Yesterday I trained Da-Vinci model on 30 samples as a quick test to refine the outputs I’m getting from Da-Vinci 002 prompt (which is pretty good). I’m hoping to get it closer to being 100% perfect.
The Input prompt is very much geared towards Davinci Instruct 002 capabilities. No other model would be smart enough to break down instructions and context provided to write meaningful text.
I was disappointed with the model output, after training it clearly couldn’t handle Davinci 002 Instruct prompts and returned wacky gibberish not suitable for production.
Am I barking down the wrong tree trying to fine-tune Davinci with a prompt only capable of being handled by a 002 model? It will take some time to increase the sample size from 30 > 200. Is this a waste of time from offset?

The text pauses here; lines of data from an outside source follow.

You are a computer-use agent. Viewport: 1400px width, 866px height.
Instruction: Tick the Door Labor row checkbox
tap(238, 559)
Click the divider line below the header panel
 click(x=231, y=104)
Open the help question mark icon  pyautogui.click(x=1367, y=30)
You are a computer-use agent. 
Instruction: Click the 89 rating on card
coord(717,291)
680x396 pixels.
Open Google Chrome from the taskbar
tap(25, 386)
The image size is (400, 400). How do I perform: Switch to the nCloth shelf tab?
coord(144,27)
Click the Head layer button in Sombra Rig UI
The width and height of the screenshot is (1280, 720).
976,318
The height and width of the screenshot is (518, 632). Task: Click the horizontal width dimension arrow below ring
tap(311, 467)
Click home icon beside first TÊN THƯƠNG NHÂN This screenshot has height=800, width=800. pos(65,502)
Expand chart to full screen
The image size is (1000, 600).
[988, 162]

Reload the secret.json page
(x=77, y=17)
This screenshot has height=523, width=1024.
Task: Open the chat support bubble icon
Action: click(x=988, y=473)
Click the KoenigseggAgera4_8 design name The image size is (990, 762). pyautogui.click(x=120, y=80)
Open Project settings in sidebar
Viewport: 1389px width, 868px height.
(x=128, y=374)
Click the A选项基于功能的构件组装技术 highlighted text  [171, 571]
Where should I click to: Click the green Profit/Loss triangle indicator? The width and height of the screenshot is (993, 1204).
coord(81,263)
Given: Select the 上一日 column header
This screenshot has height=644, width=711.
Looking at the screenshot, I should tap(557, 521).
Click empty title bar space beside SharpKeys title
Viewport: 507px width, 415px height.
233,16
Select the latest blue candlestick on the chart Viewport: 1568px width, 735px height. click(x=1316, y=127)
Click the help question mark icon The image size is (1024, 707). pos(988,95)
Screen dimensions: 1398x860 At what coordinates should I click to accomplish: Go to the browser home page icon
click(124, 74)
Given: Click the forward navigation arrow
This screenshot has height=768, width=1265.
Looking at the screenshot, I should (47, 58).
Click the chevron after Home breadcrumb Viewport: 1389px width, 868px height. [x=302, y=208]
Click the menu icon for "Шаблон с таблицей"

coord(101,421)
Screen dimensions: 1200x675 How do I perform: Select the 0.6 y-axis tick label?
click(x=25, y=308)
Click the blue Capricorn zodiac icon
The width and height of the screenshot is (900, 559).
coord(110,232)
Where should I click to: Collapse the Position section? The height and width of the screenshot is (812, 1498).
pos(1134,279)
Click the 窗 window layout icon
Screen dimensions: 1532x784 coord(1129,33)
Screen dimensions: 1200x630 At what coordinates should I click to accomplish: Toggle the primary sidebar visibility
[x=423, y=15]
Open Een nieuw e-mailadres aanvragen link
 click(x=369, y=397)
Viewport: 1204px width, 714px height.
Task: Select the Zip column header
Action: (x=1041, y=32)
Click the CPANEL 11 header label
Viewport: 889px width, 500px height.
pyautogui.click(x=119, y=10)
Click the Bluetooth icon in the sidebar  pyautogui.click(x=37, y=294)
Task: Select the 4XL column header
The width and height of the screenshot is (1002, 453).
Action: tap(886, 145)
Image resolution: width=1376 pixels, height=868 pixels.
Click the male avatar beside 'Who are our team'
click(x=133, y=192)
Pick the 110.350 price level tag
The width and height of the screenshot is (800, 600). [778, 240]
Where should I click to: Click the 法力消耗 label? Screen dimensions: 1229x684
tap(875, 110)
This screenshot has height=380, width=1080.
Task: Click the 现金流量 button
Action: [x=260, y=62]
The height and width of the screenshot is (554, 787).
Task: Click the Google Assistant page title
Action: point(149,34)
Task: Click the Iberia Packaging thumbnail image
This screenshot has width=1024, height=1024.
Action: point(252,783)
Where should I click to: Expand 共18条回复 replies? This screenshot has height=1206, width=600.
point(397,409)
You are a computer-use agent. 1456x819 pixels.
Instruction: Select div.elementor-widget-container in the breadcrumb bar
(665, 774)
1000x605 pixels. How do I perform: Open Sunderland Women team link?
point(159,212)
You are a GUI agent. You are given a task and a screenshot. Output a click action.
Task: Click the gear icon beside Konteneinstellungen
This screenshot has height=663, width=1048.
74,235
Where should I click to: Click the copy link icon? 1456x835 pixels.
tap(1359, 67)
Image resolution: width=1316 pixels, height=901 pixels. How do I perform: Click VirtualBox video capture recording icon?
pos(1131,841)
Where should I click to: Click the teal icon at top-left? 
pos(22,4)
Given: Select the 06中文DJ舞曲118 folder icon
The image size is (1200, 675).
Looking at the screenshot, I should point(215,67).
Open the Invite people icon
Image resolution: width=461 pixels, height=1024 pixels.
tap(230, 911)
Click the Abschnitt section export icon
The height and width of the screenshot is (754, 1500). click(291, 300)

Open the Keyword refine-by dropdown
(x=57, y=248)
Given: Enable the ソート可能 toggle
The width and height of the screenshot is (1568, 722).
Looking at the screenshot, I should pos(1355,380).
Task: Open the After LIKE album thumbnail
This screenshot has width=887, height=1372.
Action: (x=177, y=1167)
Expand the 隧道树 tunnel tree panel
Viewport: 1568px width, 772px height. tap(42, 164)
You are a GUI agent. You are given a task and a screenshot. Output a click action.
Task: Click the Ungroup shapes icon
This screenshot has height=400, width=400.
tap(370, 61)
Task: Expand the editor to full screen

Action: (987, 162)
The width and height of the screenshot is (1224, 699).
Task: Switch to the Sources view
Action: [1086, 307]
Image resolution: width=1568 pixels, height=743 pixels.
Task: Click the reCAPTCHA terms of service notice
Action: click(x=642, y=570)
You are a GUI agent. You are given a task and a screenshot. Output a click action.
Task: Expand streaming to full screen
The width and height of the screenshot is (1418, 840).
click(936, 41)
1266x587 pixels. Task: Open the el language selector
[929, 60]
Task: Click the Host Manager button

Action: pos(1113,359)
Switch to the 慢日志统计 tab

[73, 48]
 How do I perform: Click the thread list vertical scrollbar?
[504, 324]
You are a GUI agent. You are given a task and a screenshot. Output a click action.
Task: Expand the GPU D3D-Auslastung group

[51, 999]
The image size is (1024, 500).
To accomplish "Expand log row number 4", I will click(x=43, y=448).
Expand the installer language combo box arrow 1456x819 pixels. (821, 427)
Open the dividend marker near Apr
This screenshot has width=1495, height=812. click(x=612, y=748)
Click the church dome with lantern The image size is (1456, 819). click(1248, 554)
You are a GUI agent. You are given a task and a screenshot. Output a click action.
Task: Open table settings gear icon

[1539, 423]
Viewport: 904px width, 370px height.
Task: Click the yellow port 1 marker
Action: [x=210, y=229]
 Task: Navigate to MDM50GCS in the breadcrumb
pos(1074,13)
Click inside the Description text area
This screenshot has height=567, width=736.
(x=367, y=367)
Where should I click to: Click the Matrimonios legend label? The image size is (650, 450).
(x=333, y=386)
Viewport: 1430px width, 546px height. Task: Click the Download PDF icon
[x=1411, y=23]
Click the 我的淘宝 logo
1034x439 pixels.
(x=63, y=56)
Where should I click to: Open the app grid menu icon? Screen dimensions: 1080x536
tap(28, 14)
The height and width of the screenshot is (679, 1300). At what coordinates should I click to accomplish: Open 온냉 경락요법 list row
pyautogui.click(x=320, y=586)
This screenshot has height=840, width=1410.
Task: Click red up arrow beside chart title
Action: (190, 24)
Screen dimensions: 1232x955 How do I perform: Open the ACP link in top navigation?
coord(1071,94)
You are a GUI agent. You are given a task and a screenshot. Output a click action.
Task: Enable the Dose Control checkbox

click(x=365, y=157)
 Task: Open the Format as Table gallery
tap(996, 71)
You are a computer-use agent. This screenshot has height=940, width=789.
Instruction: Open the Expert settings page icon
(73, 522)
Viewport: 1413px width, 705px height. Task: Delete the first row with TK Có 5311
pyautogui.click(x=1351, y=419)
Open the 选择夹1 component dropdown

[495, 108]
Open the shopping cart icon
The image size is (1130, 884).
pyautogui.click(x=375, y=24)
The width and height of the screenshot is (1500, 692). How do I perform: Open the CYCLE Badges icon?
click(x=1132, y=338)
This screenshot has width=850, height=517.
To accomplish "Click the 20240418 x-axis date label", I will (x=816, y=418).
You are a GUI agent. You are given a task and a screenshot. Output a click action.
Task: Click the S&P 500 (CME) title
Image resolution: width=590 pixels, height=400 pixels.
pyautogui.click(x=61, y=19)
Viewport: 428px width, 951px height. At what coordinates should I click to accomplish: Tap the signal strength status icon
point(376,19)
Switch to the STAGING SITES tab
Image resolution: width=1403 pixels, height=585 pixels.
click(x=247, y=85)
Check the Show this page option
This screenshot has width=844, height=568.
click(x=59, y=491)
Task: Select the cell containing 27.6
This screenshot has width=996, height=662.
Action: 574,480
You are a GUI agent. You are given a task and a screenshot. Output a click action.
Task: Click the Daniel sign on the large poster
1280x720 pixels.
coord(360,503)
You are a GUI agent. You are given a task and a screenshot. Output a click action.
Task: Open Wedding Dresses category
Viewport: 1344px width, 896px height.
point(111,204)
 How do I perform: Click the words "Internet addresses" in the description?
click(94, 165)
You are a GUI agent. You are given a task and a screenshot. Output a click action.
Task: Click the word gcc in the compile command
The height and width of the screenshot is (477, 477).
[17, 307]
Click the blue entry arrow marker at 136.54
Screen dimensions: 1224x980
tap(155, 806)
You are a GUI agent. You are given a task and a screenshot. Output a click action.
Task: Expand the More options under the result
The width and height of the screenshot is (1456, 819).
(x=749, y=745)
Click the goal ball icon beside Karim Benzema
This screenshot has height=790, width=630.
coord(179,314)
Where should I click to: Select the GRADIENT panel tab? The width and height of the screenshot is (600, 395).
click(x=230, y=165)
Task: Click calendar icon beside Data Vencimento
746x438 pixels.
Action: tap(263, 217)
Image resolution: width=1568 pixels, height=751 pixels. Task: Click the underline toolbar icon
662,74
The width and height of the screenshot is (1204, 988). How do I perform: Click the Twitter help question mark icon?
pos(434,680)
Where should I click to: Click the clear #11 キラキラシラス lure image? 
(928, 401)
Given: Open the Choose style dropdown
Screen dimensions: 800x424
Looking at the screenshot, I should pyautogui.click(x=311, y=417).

How does your fine tune model performed when prompted with an extensive multi-shot example? I think that would be a good test to see if fine tuning on an adequate data set would be worthwhile.
30 samples is way below the minimum requirement of 200 so you will see a drastic difference in performance. Also keep in mind that performance increases with exponentially more samples. That is to say that 400 samples will be one notch better than 200 samples, and 800 samples will be one notch better. The documentation makes me believe that you start to get diminishing returns at around 1000 samples.
In short, your small experiment is off by an order of magnitude or so before you can judge how effective your data is
Hi @jhsmith12345 - yes it’s pretty good with zero shot prompt using instruct. Just wanted to see if I could squeeze extra performance by fine-tuning by providing input / output pattern to follow to increase consistency in response.
I’ll try out adding extra example and experiment with few-shot.
@daveshapautomator Thanks for the advice. I thought it would be I was hoping to give a few input / output examples so it’s more consistent with the structure of the text written such as always having two line breaks between each sentence, sign off with bye. Fine-tuned on 30 samples was way worse than 1 well crafted prompt with 002 model.
I was still expecting it to get the output I expected instead it just went off on a mad one using text from input but it was just going a bit crazy.